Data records
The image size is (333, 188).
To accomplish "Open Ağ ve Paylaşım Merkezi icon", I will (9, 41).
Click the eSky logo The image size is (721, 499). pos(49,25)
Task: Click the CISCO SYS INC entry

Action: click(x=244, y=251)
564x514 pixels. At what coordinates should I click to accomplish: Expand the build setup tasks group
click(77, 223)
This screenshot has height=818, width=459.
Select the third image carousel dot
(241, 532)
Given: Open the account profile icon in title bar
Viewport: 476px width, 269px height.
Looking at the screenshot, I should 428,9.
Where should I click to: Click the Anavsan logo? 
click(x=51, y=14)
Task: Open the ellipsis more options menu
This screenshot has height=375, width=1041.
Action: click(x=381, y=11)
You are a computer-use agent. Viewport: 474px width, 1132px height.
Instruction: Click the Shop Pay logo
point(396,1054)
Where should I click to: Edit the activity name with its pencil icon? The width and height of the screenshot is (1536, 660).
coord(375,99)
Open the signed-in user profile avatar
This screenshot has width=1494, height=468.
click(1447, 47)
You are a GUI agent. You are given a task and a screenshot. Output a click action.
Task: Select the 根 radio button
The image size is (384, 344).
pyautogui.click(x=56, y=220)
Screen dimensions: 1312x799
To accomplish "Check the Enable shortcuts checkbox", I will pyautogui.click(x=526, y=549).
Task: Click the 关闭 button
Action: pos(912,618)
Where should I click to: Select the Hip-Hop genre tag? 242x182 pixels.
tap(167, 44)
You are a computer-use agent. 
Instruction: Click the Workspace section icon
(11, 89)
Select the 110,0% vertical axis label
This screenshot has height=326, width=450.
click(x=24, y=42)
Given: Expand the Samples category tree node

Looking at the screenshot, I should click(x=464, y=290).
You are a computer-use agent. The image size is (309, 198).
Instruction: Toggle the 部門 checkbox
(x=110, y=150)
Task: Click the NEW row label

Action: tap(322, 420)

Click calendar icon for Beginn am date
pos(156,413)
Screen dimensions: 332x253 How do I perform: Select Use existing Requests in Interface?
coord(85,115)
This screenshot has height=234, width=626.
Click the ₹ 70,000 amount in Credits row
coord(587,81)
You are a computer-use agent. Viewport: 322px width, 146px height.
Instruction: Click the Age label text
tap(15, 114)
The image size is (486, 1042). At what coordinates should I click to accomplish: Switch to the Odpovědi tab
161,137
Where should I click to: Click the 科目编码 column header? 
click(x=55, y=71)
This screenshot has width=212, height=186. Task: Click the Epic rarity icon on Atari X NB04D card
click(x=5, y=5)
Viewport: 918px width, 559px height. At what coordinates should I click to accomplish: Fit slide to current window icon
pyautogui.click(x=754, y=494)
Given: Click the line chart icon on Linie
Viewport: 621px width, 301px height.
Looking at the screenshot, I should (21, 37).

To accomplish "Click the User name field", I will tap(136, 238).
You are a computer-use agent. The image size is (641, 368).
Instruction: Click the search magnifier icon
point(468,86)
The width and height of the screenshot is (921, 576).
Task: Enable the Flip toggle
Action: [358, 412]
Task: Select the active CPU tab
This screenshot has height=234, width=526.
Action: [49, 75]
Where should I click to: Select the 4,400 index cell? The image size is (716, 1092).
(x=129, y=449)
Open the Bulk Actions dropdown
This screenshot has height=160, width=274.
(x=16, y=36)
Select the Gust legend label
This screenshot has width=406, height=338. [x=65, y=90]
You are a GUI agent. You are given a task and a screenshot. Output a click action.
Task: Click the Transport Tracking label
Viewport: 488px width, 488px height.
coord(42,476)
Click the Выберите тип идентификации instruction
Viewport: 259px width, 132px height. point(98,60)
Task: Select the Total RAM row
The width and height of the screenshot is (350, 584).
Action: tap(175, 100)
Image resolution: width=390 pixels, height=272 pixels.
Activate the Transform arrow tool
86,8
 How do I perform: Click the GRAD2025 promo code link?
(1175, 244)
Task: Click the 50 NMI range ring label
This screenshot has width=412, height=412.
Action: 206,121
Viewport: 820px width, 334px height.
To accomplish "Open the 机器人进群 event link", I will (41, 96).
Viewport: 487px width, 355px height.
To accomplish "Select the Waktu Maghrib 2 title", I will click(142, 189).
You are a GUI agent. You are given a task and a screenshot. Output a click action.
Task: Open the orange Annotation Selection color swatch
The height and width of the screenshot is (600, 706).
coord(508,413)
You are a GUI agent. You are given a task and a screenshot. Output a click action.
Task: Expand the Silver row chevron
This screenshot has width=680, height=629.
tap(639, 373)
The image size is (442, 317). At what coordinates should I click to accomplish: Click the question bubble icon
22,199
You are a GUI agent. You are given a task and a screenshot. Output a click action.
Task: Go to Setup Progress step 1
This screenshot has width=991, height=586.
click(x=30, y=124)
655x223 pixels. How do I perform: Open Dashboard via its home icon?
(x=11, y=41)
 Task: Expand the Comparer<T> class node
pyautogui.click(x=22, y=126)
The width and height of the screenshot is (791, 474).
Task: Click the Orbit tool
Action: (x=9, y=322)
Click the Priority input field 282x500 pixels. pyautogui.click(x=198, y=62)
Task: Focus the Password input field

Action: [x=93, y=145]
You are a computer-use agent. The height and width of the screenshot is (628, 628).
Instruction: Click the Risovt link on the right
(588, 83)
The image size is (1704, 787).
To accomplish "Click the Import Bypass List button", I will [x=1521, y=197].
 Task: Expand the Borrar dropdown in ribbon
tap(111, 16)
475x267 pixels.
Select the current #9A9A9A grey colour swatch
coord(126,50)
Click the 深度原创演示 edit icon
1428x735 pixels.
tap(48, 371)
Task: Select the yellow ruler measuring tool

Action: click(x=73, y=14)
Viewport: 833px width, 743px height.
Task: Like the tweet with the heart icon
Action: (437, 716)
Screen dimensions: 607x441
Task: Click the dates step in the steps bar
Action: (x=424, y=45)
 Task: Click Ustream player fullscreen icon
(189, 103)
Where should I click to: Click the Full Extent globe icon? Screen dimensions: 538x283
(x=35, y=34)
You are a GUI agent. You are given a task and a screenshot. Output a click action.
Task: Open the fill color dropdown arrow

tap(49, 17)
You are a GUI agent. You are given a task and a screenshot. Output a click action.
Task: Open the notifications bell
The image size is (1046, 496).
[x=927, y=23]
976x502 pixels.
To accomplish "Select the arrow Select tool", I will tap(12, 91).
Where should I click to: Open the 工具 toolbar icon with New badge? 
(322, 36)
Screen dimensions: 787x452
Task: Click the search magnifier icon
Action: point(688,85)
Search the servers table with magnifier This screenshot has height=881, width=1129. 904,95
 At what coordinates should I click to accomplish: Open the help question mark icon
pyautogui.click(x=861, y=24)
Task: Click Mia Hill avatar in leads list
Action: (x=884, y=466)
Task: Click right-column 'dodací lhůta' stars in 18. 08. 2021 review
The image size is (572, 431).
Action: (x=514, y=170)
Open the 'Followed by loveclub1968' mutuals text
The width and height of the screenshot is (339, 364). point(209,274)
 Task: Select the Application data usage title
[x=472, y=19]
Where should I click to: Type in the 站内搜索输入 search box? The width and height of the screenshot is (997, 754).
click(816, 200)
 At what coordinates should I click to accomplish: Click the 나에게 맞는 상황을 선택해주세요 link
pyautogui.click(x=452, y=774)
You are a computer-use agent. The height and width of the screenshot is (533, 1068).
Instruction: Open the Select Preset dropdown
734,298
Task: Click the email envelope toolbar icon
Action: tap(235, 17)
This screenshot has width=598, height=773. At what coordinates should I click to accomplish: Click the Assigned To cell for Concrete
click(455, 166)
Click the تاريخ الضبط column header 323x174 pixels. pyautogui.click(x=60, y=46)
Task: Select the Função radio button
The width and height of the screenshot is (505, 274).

Exercise description: Your answer should consist only of the lines from the one that holds "Task: Click right-column" to the end of the entries above, both ends included, each repeated exactly.

Result of the exercise:
Task: Click right-column 'dodací lhůta' stars in 18. 08. 2021 review
The image size is (572, 431).
Action: (x=514, y=170)
Open the 'Followed by loveclub1968' mutuals text
The width and height of the screenshot is (339, 364). point(209,274)
 Task: Select the Application data usage title
[x=472, y=19]
Where should I click to: Type in the 站内搜索输入 search box? The width and height of the screenshot is (997, 754).
click(816, 200)
 At what coordinates should I click to accomplish: Click the 나에게 맞는 상황을 선택해주세요 link
pyautogui.click(x=452, y=774)
You are a computer-use agent. The height and width of the screenshot is (533, 1068).
Instruction: Open the Select Preset dropdown
734,298
Task: Click the email envelope toolbar icon
Action: tap(235, 17)
This screenshot has width=598, height=773. At what coordinates should I click to accomplish: Click the Assigned To cell for Concrete
click(455, 166)
Click the تاريخ الضبط column header 323x174 pixels. pyautogui.click(x=60, y=46)
Task: Select the Função radio button
The width and height of the screenshot is (505, 274).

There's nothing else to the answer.